While doing some recent research in regard to my family tree, I came across a character from the late 1920s who shot and killed a prohibition agent on the road from Boonsboro. I even discovered a transcript of the trial.
This individual was given a life sentence in March 1927 and was pardoned in 1942 by Maryland Gov. Herbert O'Connor, after serving 15 years.
During his incarceration, he painted a picture of Christ holding a lamb that still hangs on the wall of the Samples Manor Church, just a stone's throw from Dargan. He committed no further crimes during his life and died in New Jersey in 1949.
Why am I sharing this story with you?

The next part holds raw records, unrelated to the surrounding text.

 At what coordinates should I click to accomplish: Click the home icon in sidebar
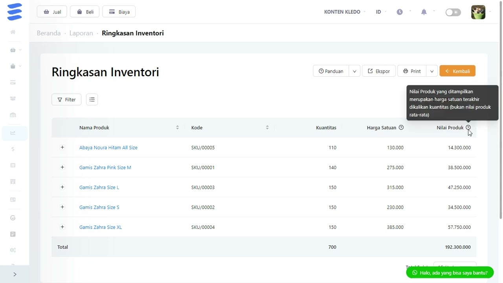[13, 32]
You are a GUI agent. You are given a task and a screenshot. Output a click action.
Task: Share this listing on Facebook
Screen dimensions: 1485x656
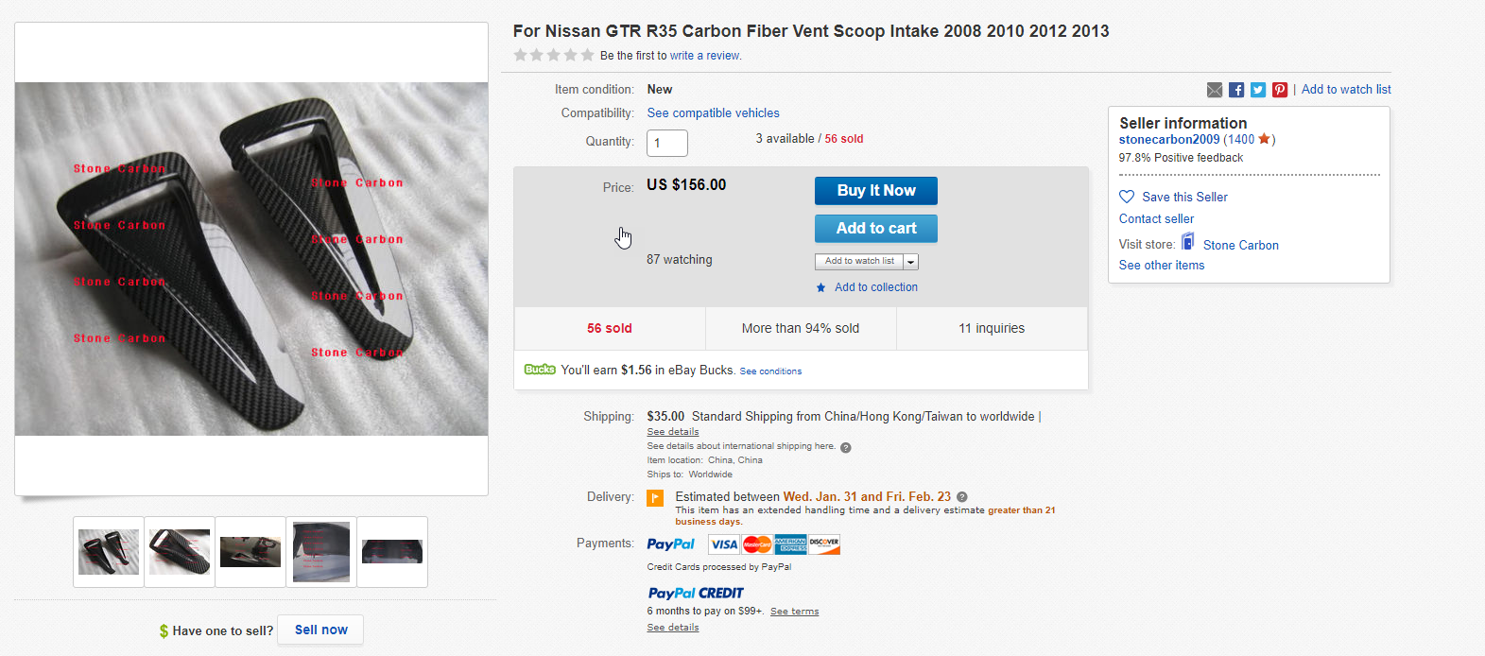pyautogui.click(x=1236, y=90)
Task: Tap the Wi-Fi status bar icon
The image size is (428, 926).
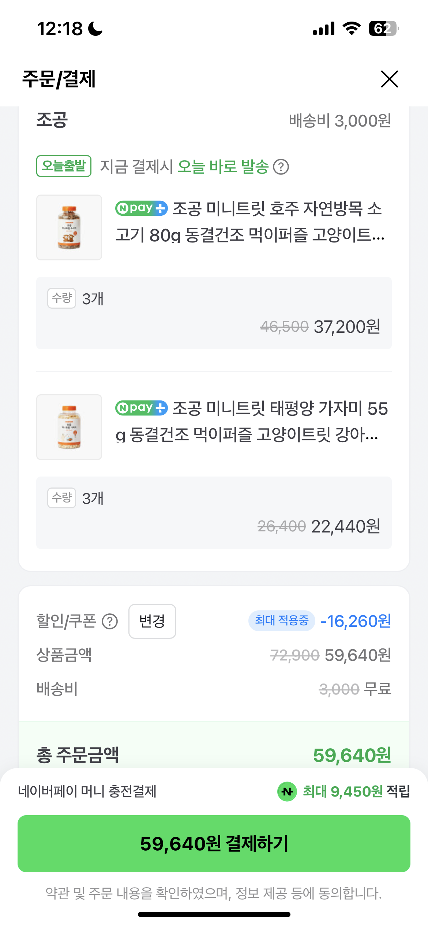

I want to suggest to you that some lifers can go straight if pardoned or paroled from prison for a violent crime.
When I began my career in corrections in the late 60s, it was fairly common practice that individuals with a life sentence, after serving a portion of their time, could be and were occasionally paroled.
Is everyone a good risk for parole? Not necessarily.
Is it right for a governor to abstain from making a decision in regard to a lifer's opportunity for parole? I don't think so, but there are some obvious political reasons for avoiding this responsibility.
In 1988, when Massachusetts Gov. Michael Dukakis was running for president of the United States, an individual by the name of Willie Horton delivered a significant blow to Dukakis' aspirations.
Horton, as you might remember, was serving life without parole for a 1974 murder when, in June 1986, he failed to return from a "liberal weekend furlough program" supported by Dukakis. While on escape, he raped a woman from Maryland after stabbing her fiancé.
Needless to say, the electorate assumed that since Dukakis could not make better decisions than supporting a liberal furlough program for the likes of Willie Horton, they wondered about his ability to be president.
Presidential candidates will always be closely scrutinized for past decisions.
Mitt Romney, who is stirring support for another run at the White House, has a similar dilemma.
In the 2008 race, it was reported that Romney appointed a judge in Massachusetts who released Daniel Tavares Jr. from jail on his personal recognizance while he was awaiting trial on charges of assaulting two correctional officers. Tavares had previously served 16 years for killing his mother.
While out on personal recognizance status, Tavares shot to death two Washington state newlyweds.
More recently, a man named Maurice Clemmons allegedly shot and killed four police officers in Washington state. He was granted clemency in 2000 by then-Arkansas Gov. Mike Huckabee.
As these stories continue to unfold, it is quite obvious that many individuals with political aspirations are more reluctant to have the same grit and integrity of a Herbert O'Connor. Most see the political shortcomings of making a parole decision involving lifers.
While I was warden at Maryland Correctional Institution, I appeared in front of a parole board to recommend parole for three individuals. None of the inmates was serving a life sentence and none, to my knowledge, has presented any serious problems to law enforcement since being released.
Some politicians believe in getting elected at all costs. And they are the ones who will avoid making decisions like those made with Horton, Tavares or Clemmons.
Should Maryland's governor decide if a lifer should be paroled? I believe that he should. But it appears doubtful that he will.
Look for a parole board or commission to make these decisions in the future. That way, if the decision turns out to be a bad one, the governor and the electorate will have someone else to blame.
Lloyd "Pete" Waters is a Sharpsburg resident who writes for The Herald-Mail.